Club Santana seemed geared up to European visitors who could happily wile away a fortnight relaxing in the winter sun – and I tapped into that vibe.

But this was also my base to begin exploring the island, which I did courtesy of guide Diego and a driver.

The eastern side of São Tomé is pierced with coastal highlights including the lively Mouth of Hell and broad sandy beaches.

This was also my first taste of the country’s roças. These grand estates were built by the Portuguese during their centuries of rule to exploit São Tomé’s cocoa resources.

Since independence in 1975 the roças have fallen into disrepair, but families are still living in the dilapidated buildings and struggling to make a living. It’s ironic that these colonial throwbacks are now very much on the tourist trail.

A bungalow at the Mucumbli lodge on the island of São Tomé.

My Mucumbli bungalow was surrounded by lush tropical greenery

I visited Roça São João which has been turned into a small hotel and is famous for its multi-course tasting menu. Maybe this is the future for São Tomé’s dessicating colonial leftovers.

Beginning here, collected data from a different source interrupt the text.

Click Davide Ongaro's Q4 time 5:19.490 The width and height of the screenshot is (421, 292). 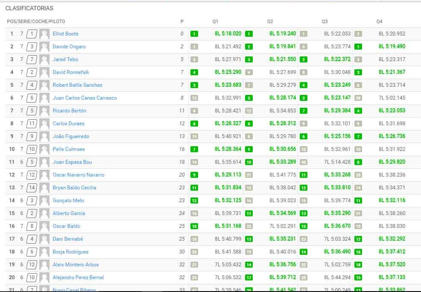pyautogui.click(x=392, y=47)
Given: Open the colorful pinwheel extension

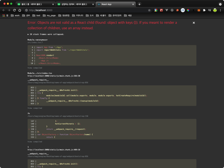Looking at the screenshot, I should pos(188,10).
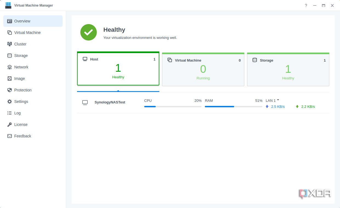Click the SynologyNASTest host entry
Viewport: 340px width, 208px height.
pos(110,102)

There had to be a trip to São Tomé’s capital city, where I was drawn to some crumbling but boldly painted architecture.

It has the chaotic verve of any African city with people going about their daily business under tropical humidity. It’s a lot and you need to keep your wits about you.

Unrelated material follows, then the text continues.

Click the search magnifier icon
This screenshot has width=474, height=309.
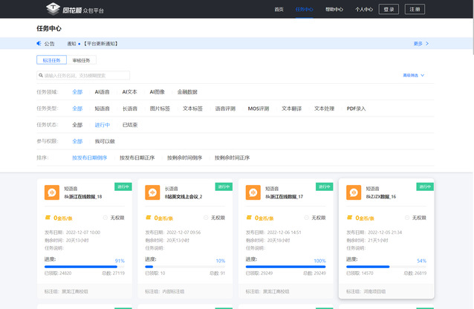click(x=41, y=75)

I left São Tomé for a number of days to stay on its tranquil smaller sibling Príncipe, returning to a new home and a different set of experiences.

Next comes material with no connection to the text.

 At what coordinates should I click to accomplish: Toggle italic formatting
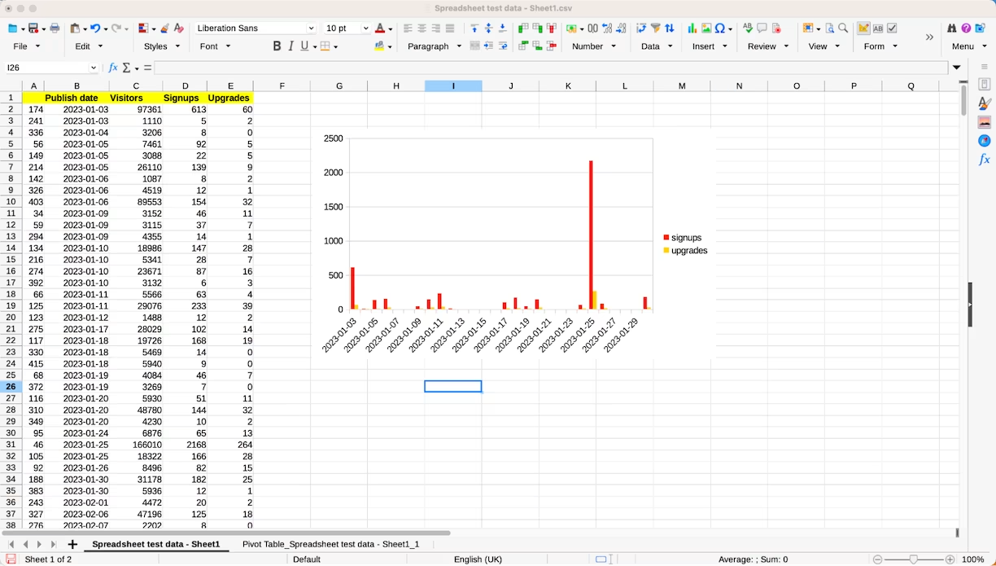[x=291, y=46]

Mucumbli lodge is on the west coast of the island, a verdant oasis with views over the ocean. I had my own bungalow again, with rustic furnishings and a peaceful terrace facing the trees and Atlantic.

Activities here were more energetic, including a hike around the island’s Lagoa Amelia, a rich area of cultivated terraces and dense rainforest.

Seven hours and many slippery paths later, I was proud to have made it and needed a very long shower back at Mucumbli and one of their beautifully cooked, tasty dinners.

Is São Tomé worth the journey?

So did my São Tomé gamble pay off and is it the holiday paradise we haven’t yet discovered?

Well if you want a very exotic couple of weeks basking in the sunshine, that’s possible. The island has some well established accommodation to suit languid Europeans. The quality of food and level of service is impressive.

But there’s so much more this country has to offer, with beautiful landscapes, stunning nature and a compelling history. You’d be missing out if you didn’t venture beyond your relaxing compound.

A word of warning, however. English has only been taught in high schools since 2019 and São Tomé is only used to relatively small numbers of visitors. But well worth considering before tourism really takes over these little islands.

My trip to São Tomé e Príncipe was organised by Archipelago Choice, a small specialist travel agency based here in northern England. International flights to the islands were with Air Portugal and inter-island flights with STP Airways.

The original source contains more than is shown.